▸ Excerpted data:
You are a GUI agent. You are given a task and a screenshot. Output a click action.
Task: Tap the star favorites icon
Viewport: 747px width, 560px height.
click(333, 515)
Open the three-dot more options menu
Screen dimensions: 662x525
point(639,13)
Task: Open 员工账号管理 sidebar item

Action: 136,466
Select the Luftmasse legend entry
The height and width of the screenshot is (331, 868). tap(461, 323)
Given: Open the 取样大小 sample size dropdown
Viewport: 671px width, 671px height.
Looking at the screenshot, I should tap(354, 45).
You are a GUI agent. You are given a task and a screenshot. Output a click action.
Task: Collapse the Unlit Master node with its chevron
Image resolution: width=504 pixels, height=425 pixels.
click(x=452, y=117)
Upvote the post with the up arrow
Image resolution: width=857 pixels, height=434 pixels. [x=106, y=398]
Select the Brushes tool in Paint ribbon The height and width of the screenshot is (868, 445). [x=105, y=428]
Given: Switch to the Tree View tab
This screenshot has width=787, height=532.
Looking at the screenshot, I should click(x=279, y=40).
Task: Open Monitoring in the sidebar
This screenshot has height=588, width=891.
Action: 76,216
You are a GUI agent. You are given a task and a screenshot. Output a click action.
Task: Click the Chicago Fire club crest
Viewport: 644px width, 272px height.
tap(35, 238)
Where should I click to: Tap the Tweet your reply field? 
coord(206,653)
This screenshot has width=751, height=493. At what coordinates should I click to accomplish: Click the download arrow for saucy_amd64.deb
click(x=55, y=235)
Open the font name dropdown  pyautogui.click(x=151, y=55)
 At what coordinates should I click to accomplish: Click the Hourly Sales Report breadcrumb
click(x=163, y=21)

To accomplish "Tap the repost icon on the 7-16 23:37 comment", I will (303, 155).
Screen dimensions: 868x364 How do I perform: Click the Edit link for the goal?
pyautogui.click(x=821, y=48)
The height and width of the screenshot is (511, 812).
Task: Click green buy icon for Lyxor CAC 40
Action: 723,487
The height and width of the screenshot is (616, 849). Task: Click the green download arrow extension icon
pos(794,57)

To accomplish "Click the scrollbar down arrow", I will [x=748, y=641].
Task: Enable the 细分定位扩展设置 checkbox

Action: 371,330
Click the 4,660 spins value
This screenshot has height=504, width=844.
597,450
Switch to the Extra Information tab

▸ Work to complete: The answer must consist of every line from the records above that holds "dropdown".

▸ Result:
Given: Open the 取样大小 sample size dropdown
Open the font name dropdown  pyautogui.click(x=151, y=55)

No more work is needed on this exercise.